Problema 1: Copie, sem nenhuma alteração, a parte do texto sobre a crise internacional que começa em "Na eleição dos" e segue até "de uma fraude.".

A crise internacional implodiu conceitos, análises, prognósticos, e abriu espaço para besteirol poucas vezes visto no país.

Na eleição dos episódios sub-intelectuais mais significativos de 2008, meu voto vai para o artigo de Demétrio Magnolli “Lehman Brothers, Marx & Sons”, publicado no Estadão e no Globo.

Merece um repeteco, por ser a maior comprovação de que, para atender à demanda de mercado por “neocons”, a primeira regra é: seja tosco e deturpe conceitos até o limite da baboseira.

Quando o Lehman Brothers entrou em bancarrota, provocando a implosão de Wall Street, os filhos órfãos de Karl Marx começaram a disseminar uma narrativa ideológica da crise que é tão desonesta quanto reacionária. Essencialmente, eles dizem que o neoliberalismo faliu e que a causa da catástrofe é a desregulamentação do mercado financeiro. Neste mantra, convertido em senso comum, uma mentira factual fica protegida atrás da paliçada conceitual de uma fraude.

A não ser que exclua o presidente da França, da Alemanha, o presidente do Banco Central Europeu e a torcida do Flamengo dessa categoria, sua afirmação é uma tolice enfática.

O neoliberalismo não faliu porque não existe. A fraude conceitual ampara-se no ocultamento dos dados empíricos. Nos anos 20, tempos do liberalismo, os gastos públicos sociais nos EUA (pensões, educação, saúde e welfare) não alcançavam 5% do PIB. Depois, com o New Deal e os “30 anos gloriosos” do pós-guerra, criou-se o Estado de Bem-Estar e os gastos sociais cresceram até perto da linha de 20% do PIB. Segundo o teorema histórico que emoldura a noção de neoliberalismo, o Estado de Bem-Estar ruiu sob os golpes hayekianos de Ronald Reagan. Mas – surpresa! – os números contam outra história. A “era Reagan” não provocou contração dos gastos sociais, conseguindo apenas estabilizá-los temporariamente. Hoje, eles ultrapassam os 20% do PIB (veja o gráfico no blog  de Gilson Schwartz).

[Dados de elementos e de posição no texto]
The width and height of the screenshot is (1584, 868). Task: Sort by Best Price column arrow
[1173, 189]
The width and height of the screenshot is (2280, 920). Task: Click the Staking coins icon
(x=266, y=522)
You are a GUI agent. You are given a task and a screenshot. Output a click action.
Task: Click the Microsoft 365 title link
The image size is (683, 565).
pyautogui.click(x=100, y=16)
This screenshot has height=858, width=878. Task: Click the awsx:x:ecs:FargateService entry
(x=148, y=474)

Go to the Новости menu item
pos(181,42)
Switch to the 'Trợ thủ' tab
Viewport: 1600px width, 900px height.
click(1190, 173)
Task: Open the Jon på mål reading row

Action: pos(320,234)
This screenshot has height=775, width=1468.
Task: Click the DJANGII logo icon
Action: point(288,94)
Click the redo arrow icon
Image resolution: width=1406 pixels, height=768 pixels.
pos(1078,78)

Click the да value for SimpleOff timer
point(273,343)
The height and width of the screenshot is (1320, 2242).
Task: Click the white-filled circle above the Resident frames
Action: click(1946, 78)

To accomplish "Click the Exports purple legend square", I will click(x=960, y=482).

Problema 2: Repita exatamente, linha por linha, todos os registros acima.

Resposta do exercício 1:
Na eleição dos episódios sub-intelectuais mais significativos de 2008, meu voto vai para o artigo de Demétrio Magnolli “Lehman Brothers, Marx & Sons”, publicado no Estadão e no Globo.

Merece um repeteco, por ser a maior comprovação de que, para atender à demanda de mercado por “neocons”, a primeira regra é: seja tosco e deturpe conceitos até o limite da baboseira.

Quando o Lehman Brothers entrou em bancarrota, provocando a implosão de Wall Street, os filhos órfãos de Karl Marx começaram a disseminar uma narrativa ideológica da crise que é tão desonesta quanto reacionária. Essencialmente, eles dizem que o neoliberalismo faliu e que a causa da catástrofe é a desregulamentação do mercado financeiro. Neste mantra, convertido em senso comum, uma mentira factual fica protegida atrás da paliçada conceitual de uma fraude.

Resposta do exercício 2:
The width and height of the screenshot is (1584, 868). Task: Sort by Best Price column arrow
[1173, 189]
The width and height of the screenshot is (2280, 920). Task: Click the Staking coins icon
(x=266, y=522)
You are a GUI agent. You are given a task and a screenshot. Output a click action.
Task: Click the Microsoft 365 title link
The image size is (683, 565).
pyautogui.click(x=100, y=16)
This screenshot has height=858, width=878. Task: Click the awsx:x:ecs:FargateService entry
(x=148, y=474)

Go to the Новости menu item
pos(181,42)
Switch to the 'Trợ thủ' tab
Viewport: 1600px width, 900px height.
click(1190, 173)
Task: Open the Jon på mål reading row

Action: pos(320,234)
This screenshot has height=775, width=1468.
Task: Click the DJANGII logo icon
Action: point(288,94)
Click the redo arrow icon
Image resolution: width=1406 pixels, height=768 pixels.
pos(1078,78)

Click the да value for SimpleOff timer
point(273,343)
The height and width of the screenshot is (1320, 2242).
Task: Click the white-filled circle above the Resident frames
Action: click(1946, 78)

To accomplish "Click the Exports purple legend square", I will click(x=960, y=482).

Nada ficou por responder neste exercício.